Data extracted from a collection

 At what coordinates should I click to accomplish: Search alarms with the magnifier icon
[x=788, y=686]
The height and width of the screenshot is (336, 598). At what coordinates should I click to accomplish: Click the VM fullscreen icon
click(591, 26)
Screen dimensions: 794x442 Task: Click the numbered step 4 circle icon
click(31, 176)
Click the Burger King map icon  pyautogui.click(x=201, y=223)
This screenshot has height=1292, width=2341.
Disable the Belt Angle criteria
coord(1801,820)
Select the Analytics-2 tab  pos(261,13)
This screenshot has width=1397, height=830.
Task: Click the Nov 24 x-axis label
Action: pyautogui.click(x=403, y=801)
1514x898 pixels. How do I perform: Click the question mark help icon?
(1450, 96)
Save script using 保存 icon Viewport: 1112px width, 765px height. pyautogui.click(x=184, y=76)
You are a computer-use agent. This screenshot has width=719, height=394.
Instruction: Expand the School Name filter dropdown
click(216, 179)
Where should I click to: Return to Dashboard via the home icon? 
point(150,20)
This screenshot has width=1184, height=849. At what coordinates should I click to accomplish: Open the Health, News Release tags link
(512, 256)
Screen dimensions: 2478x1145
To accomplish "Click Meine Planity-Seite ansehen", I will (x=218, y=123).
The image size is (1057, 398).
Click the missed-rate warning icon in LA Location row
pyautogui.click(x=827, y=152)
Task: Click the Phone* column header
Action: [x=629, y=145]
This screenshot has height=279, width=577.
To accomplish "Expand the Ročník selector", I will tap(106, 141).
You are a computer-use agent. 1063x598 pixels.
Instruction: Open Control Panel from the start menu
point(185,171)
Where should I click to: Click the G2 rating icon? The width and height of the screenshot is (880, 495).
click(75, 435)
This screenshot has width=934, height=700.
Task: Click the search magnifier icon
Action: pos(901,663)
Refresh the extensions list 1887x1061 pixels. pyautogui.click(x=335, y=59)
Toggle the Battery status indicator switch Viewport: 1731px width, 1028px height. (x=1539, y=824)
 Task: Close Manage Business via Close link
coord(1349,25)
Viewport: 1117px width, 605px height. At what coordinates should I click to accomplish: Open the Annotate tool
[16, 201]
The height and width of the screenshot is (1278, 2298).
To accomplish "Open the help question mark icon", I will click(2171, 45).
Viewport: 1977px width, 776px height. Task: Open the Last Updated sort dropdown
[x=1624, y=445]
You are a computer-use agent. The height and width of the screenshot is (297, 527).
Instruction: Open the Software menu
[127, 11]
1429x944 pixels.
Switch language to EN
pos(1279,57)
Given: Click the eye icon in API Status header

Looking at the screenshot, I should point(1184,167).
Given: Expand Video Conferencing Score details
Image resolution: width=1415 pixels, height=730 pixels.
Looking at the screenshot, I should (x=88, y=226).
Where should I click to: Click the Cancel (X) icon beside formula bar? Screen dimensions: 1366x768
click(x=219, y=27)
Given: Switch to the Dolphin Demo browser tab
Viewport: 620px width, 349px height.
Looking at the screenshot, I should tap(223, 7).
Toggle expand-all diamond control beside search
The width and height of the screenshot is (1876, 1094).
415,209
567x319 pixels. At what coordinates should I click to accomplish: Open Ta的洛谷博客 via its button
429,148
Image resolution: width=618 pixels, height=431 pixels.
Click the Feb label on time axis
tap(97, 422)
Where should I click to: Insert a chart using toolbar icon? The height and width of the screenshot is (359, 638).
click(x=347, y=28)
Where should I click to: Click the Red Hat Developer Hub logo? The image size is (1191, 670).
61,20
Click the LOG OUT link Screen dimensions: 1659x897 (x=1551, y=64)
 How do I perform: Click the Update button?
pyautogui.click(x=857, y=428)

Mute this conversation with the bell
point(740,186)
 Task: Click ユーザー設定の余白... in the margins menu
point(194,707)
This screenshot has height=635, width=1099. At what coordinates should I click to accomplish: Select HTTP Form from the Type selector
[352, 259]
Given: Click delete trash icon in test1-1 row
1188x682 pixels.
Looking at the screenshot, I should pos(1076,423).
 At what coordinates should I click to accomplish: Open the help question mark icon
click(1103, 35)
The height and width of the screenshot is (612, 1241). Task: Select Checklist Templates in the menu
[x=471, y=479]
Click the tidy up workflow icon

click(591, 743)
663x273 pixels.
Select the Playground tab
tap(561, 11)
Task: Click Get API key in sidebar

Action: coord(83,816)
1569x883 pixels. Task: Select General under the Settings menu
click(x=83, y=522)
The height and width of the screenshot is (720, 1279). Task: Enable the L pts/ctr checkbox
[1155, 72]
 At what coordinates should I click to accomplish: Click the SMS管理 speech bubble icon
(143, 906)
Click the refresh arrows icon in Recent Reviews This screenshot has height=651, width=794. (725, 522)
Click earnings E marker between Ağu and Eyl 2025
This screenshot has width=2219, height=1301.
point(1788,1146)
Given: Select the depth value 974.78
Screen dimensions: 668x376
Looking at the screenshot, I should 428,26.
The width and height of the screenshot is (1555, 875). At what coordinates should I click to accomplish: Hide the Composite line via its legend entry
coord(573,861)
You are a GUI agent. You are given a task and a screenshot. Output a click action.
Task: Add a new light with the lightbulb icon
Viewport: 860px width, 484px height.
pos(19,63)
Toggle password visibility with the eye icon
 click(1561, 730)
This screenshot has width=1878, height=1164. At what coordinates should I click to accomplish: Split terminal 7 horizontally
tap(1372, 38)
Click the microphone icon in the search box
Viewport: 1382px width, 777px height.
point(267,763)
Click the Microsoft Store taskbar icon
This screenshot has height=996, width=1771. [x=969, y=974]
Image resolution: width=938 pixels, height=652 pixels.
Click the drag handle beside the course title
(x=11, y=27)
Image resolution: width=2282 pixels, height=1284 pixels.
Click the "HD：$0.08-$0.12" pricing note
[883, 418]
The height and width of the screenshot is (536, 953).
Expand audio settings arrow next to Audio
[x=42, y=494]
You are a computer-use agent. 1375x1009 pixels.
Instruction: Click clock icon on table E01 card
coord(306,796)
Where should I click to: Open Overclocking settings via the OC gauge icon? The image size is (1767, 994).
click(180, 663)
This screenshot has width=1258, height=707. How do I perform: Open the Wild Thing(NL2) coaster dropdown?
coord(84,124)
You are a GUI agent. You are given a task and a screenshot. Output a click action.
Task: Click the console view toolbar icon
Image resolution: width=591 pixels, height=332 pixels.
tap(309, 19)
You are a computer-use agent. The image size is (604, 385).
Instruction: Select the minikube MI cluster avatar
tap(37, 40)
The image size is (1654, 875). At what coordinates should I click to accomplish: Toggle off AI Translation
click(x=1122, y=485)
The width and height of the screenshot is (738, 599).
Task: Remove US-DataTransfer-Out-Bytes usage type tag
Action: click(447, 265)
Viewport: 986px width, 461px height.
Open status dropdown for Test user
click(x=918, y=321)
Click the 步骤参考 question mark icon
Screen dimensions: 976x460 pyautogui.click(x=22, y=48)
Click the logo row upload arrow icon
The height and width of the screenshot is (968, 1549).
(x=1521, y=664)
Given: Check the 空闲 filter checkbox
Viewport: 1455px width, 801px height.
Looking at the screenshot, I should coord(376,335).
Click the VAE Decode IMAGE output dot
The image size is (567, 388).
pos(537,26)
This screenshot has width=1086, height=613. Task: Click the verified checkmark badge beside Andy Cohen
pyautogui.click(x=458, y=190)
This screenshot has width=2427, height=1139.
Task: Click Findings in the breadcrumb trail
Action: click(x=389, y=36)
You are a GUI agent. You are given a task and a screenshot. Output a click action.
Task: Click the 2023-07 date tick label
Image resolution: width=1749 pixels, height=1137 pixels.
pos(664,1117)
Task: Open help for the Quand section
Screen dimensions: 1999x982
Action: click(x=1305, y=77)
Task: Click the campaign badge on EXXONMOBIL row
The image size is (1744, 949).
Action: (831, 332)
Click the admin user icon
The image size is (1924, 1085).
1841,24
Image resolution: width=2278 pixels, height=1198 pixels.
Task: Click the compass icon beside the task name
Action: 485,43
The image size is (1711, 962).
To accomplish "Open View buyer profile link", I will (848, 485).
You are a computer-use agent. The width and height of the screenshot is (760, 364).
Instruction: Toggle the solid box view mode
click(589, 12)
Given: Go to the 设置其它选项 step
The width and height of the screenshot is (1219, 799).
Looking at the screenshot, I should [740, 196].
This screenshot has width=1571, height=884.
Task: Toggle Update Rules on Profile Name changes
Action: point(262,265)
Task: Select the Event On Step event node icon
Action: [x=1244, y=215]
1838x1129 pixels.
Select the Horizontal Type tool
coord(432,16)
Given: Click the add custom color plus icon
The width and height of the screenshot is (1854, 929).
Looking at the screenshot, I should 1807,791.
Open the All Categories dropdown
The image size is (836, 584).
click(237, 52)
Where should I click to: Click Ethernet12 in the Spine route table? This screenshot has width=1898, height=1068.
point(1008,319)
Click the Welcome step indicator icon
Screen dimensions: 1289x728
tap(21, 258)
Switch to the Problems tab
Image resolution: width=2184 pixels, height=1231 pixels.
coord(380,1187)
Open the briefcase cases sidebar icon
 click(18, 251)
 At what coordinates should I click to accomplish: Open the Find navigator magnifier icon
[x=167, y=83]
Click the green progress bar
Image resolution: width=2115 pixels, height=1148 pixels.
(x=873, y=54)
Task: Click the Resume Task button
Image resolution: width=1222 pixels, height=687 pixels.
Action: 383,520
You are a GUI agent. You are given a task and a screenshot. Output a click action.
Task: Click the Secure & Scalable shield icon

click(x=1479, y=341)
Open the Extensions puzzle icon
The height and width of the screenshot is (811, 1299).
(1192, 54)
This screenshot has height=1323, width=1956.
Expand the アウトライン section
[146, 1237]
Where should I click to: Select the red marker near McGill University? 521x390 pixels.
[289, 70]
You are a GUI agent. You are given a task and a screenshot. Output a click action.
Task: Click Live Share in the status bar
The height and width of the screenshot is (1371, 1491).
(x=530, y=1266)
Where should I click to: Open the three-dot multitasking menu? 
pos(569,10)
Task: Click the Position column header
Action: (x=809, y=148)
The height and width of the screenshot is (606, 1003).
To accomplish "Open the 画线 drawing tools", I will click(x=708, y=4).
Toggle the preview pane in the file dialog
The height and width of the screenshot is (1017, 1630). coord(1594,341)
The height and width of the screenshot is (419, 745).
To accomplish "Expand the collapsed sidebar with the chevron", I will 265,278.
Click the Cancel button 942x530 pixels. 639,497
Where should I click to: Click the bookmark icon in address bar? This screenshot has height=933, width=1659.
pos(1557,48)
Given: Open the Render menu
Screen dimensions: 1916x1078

### ACTIVITY
Show the lines above with "indicator".

### YOUR SOLUTION
Toggle the Battery status indicator switch Viewport: 1731px width, 1028px height. (x=1539, y=824)
Click the Welcome step indicator icon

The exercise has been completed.